Protocol for thoracic epidural infusion

To identify the patency of epidural catheter and provide TEA, epidural bolus of 4 mL of 0.125% ropivacaine was administered before the surgical incision. Subsequently, intraoperative epidural analgesia was instituted with an infusion of 4 mL bolus of 0.125% ropivacaine with sufentanil 0.4–0.6 µg/mL using the PIEB mode every 60 min. For postoperative analgesia, a bolus option was programmed to allow for 2 mL of epidural medication with a 20-minute lockout interval. As part of our institution’s standard of care at post-anesthesia care unit (PACU) and ward, if hypotension was developed, the amount of bolus could be reduced or TEA could be temporarily stopped. The amount of bolus could be increased if a patient exhibited insufficient pain improvement.

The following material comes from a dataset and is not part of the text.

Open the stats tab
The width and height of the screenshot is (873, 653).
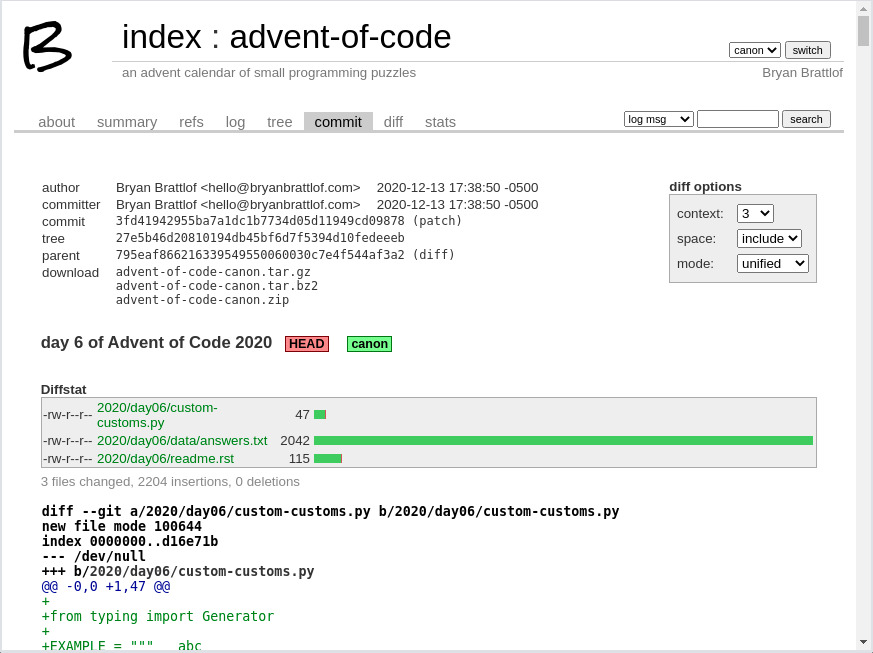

Primary and secondary outcomes

The primary outcome was the success rate of real-time US-TECP based on the fluoroscopic evidence (epidural spread of contrast medium), which was validated by the third investigator (JHS). Secondary outcomes were as follows: (1) time to mark spaces (the time to obtain the best US images of the target, the interlaminar space, and mark the overlying skin); (2) needling time (time to access the epidural space after skin insertion); (3) number of needle passes (first needle pass plus additional needle passes, that is, readvancement of the needle after any needle withdrawal for changing the direction); (4) number of skin punctures, (first skin puncture plus additional skin punctures, that is, reinsertion at a new location after complete needle withdrawal from the skin); (5) first-pass success rate (achievement of LOR and successful catheter placement on first needle pass and first skin puncture); (6) complications such as epidural hematoma, dura puncture, intravascular or intrathecal local anesthetic injection, and pneumothorax; (7) distance between skin and epidural space; and (8) fluoroscopic findings such as location of catheter tip at vertebral body and cranial and caudal contrast dispersion. All secondary outcomes, except fluoroscopic findings, were assessed by the fourth investigator (H-MK). Additionally, postoperative clinical outcomes such as the occurrence of hypotension and opioid requirements in the PACU at 0 hour (on admission to the PACU) and 1 hour post-surgery were assessed. Postoperative pain intensity was assessed using a single 11-point Numeric Rating Scale (NRS: 0=no pain, 10=worst pain imaginable).

Statistical analysis

Data are expressed as mean±SD, median (IQR), or number (proportion), as appropriate. Data were analyzed using the SPSS, V.21.0 (IBM SPSS Statistics).